The technology of RNAseq has revolutionized the study of transcript abundances, bringing high-sensitivity detection and high-throughput analysis. Bioinformatic analysis pipelines using RNAseq data typically start with a read quality control step followed by either alignment to a reference or the assembly of sequence reads into longer transcripts de novo. After that, transcript abundances are estimated with read counting and statistical models and differential expression between samples is assessed. Naturally, there are many technologies available for all steps of this pipeline. The quality control and read alignment steps will usually take place outside of R, so analysis in R will begin with a file of transcript or gene annotations (such as GFF and BED files) and a file of aligned reads (such as BAM files).
The tools in R for performing analysis are powerful and flexible. Many of them are part of the Bioconductor suite and, as such, integrate together very nicely. The key question researchers wish to answer with RNAseq is usually: Which transcripts are differentially expressed? In this chapter, we'll look at some recipes for that in standard cases where we already know the genomic positions of genes we're interested in, and in cases where we need to find unannotated transcripts. We'll also look at other important recipes that help answer the questions How many replicates are enough? and Which allele is expressed more?
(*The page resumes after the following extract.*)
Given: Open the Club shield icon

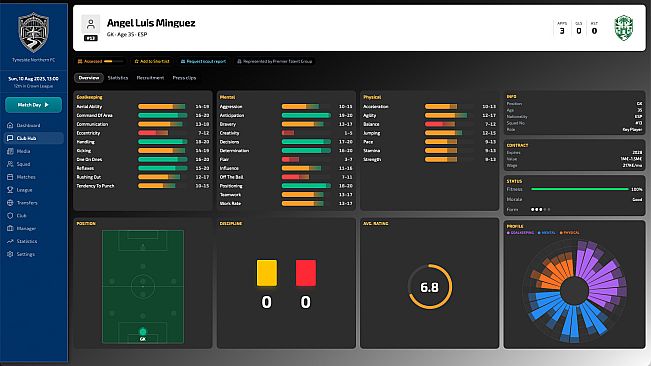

In this chapter, we will cover the following recipes:
- Estimating differential expression with edgeR
- Estimating differential expression with DESeq2
- Power analysis with powsimR
- Finding unannotated transcribed regions with GRanges objects
- Finding regions showing high expression ab initio with bumphunter
- Differential peak analysis
- Estimating batch effects using SVA
- Finding allele-specific expression with AllelicImbalance
- Plotting and presenting RNAseq data